*Source records*

——

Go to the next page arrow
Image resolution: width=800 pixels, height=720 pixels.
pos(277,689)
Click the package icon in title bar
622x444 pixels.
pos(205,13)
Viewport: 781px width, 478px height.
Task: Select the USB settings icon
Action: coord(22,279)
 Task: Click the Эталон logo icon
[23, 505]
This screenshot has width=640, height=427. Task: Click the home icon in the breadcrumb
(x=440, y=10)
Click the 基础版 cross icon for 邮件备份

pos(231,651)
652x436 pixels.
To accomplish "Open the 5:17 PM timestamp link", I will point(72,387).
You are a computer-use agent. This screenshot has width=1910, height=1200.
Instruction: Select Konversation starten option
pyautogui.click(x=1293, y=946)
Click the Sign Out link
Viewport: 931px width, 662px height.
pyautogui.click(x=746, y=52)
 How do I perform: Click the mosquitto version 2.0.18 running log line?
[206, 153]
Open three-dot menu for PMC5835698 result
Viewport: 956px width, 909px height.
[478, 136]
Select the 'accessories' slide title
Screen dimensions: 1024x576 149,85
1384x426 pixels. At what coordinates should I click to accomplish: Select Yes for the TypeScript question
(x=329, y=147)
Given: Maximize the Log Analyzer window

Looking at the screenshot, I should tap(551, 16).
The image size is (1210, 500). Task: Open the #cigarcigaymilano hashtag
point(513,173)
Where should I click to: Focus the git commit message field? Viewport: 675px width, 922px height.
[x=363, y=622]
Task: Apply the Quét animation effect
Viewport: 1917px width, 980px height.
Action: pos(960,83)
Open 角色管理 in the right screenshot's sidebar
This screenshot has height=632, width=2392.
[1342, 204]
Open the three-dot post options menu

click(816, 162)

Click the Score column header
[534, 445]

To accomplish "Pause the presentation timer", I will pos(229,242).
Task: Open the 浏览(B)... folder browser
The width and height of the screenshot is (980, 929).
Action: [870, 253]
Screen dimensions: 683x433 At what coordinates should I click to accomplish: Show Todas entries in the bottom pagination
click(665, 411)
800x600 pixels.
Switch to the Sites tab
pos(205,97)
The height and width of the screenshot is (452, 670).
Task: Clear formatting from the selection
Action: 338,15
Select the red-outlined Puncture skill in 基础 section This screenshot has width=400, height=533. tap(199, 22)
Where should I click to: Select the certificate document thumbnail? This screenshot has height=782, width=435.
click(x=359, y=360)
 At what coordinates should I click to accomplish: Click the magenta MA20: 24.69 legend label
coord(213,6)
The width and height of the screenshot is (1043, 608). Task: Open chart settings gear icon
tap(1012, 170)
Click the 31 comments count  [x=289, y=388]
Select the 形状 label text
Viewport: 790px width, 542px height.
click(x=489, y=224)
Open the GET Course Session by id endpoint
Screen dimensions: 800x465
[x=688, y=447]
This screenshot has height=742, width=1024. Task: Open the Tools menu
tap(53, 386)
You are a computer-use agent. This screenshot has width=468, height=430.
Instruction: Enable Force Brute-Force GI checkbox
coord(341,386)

——

*Task goal*
In the answer, give the lines from the first line of the data through the line with "652x436 pixels.", exactly as they appear and with no additions.

*Answer box*
Go to the next page arrow
Image resolution: width=800 pixels, height=720 pixels.
pos(277,689)
Click the package icon in title bar
622x444 pixels.
pos(205,13)
Viewport: 781px width, 478px height.
Task: Select the USB settings icon
Action: coord(22,279)
 Task: Click the Эталон logo icon
[23, 505]
This screenshot has width=640, height=427. Task: Click the home icon in the breadcrumb
(x=440, y=10)
Click the 基础版 cross icon for 邮件备份

pos(231,651)
652x436 pixels.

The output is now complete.